Roberta Cutillo (February 18, 2020)
A study led by Felice Tirone in collaboration with Laura Micheli, Giorgio D'Andrea e Manuela Ceccarelli of the National Research Council’s Biochemistry and Cellular Biology Institute (Cnr- Ibbc) reveals that olive oil counters the aging of brain cells, particularly in older subjects, confirming once again the benefits of the Mediterranean diet.

Not only is it good for the body, a team of researchers from the Italian National Research Council (Cnr) published a study in the Faseb Journal revealing that the main staple of the Mediterranean diet is also good for the brain.


The team, led by Felice Tirone in collaboration with Laura Micheli, Giorgio D'Andrea e Manuela Ceccarelli proved that hydroxytyrosol, a component naturally found in olive oil counters the effect of aging of neurons.

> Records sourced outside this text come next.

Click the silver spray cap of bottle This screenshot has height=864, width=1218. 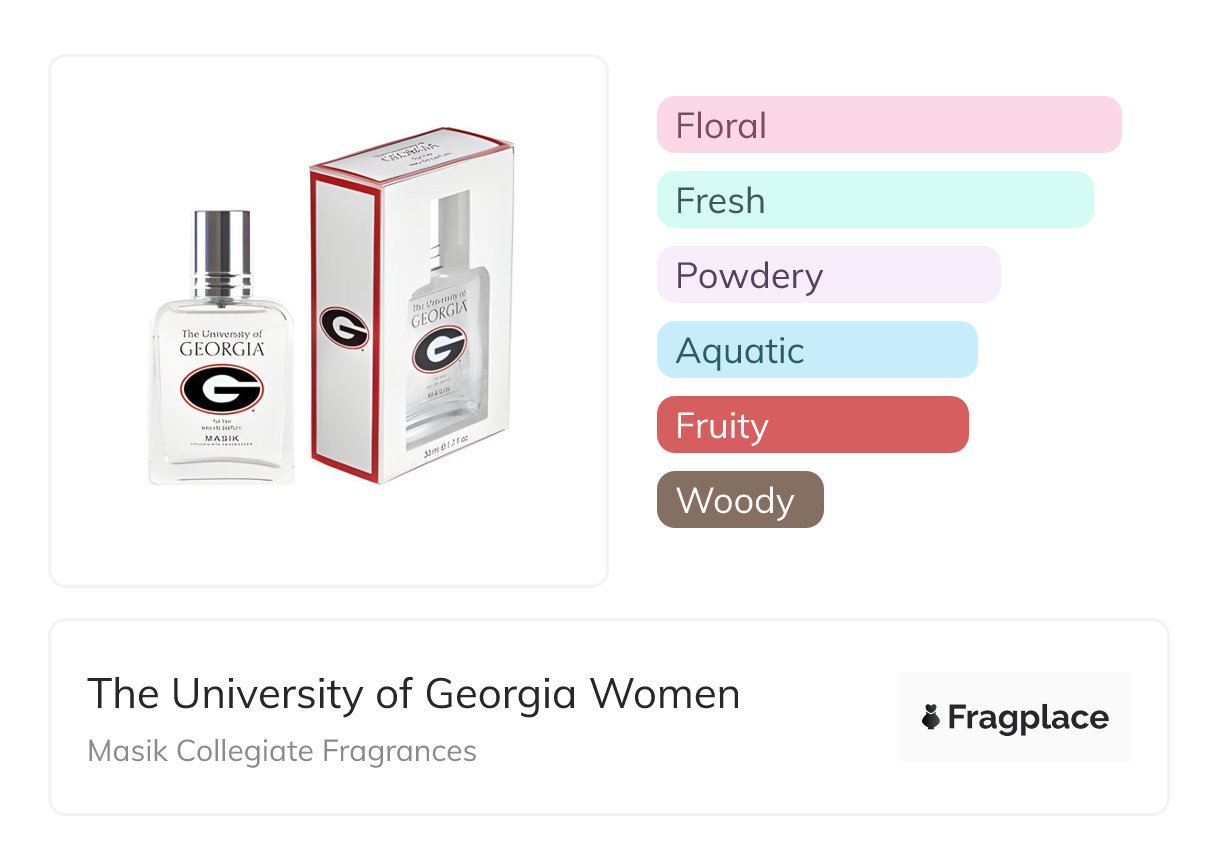click(x=222, y=254)
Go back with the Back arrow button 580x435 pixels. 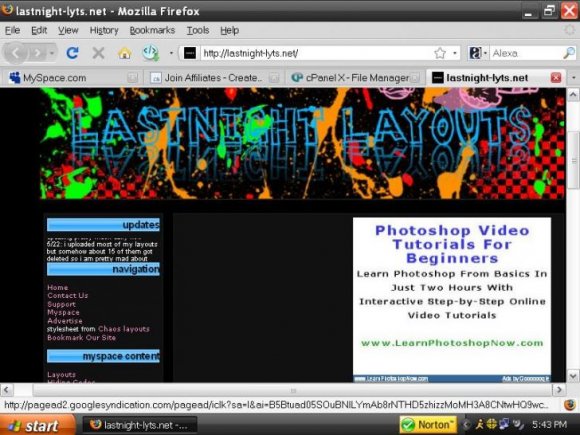[15, 53]
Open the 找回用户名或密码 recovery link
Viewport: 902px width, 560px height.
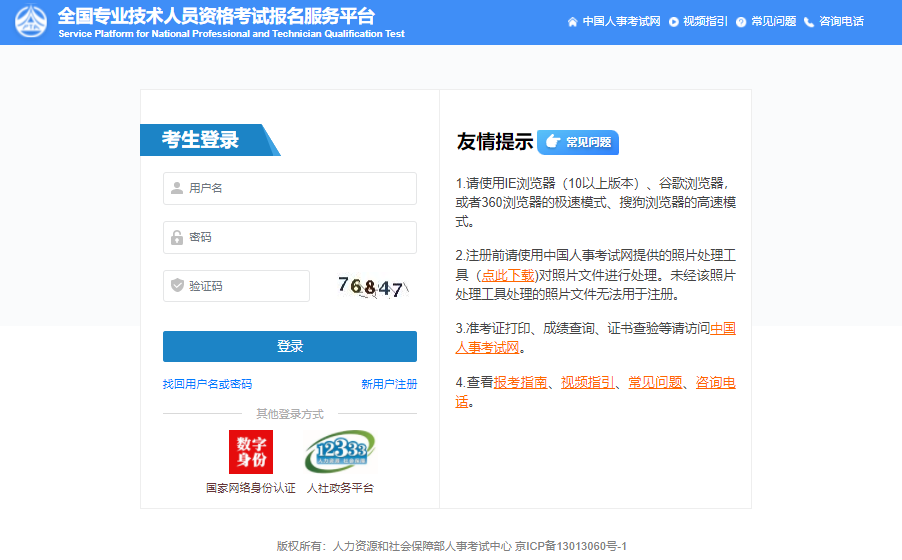[x=207, y=384]
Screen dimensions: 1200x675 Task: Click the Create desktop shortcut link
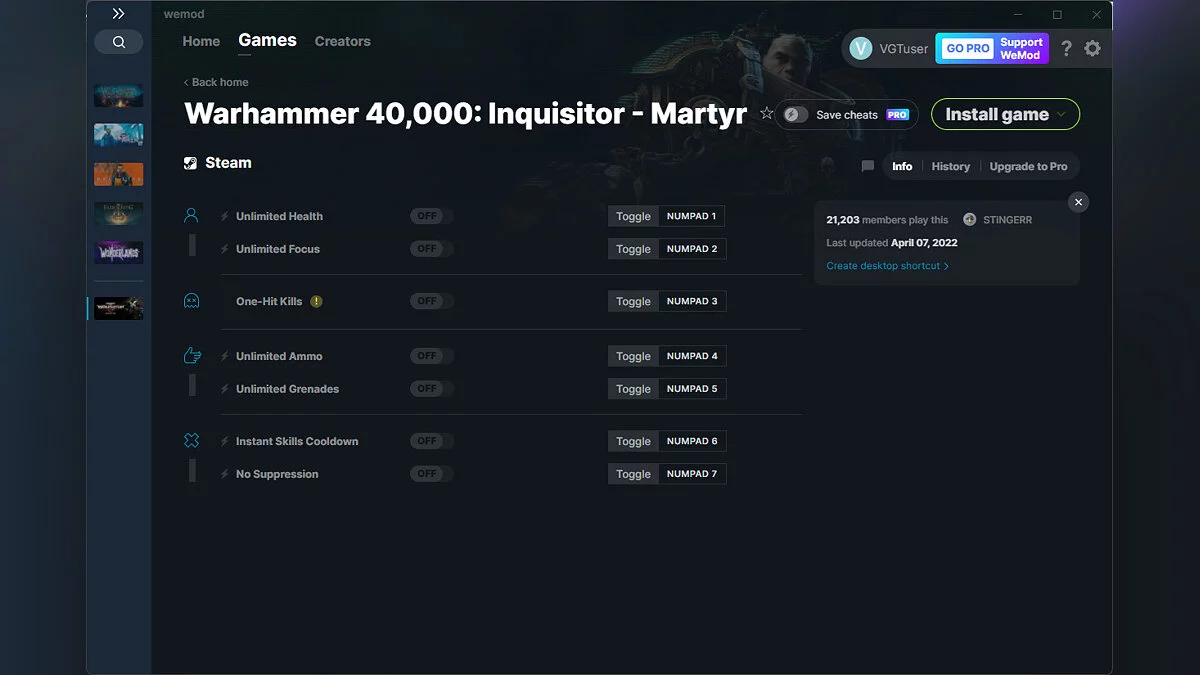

Throughout our lives, we humans (as well as other mammals), constantly produce new neurons in a region of our brain called the hippocampus. This process is known as neurogenesis and is essential in forming our episodic memory. As we age, the number of stem cells in our bodies decreases, slowing down neurogenesis and leading to a drastic reduction of episodic memory. However, hydroxytyrosol stimulates neurogenesis in adults, countering this effect.


“The oral consumption of hydroxytyrosol for one month keeps the new neurons produced during that period alive both in adults and even more so in older people, in which it also stimulates the proliferation of stem cells from which the neurons are generated,” Tirone explains. “Additionally, hydroxytyrosol, thanks to its anti-oxidant proprieties, can also ‘cleanse’ nerve cells because it also reduces markers of aging such as the accumulation of detritus in neural cells.”


The newly produced neurons penetrate neural circuits, effectively resulting in increased hippocampus function.


Beyond confirming the benefits of the Mediterranean diet, these results could also have a positive environmental impact since the study revealed that high levels of hydroxytyrosol are also found in the waste that comes from the production of olive oil. This could lead to the development of new, less wasteful olive oil manufacturing methods in order to obtain higher quantities of the valuable substance.


Researchers Carla Caruso of Tuscia University’s Department of Environmental and Biological Sciences and a team from the Department of Agriculture and Forest Sciences composed of Roberta Bernini, Luca Santi and Mariangela Clemente also participated in the study by synthesizing hydroxytyrosol with a new patented procedure.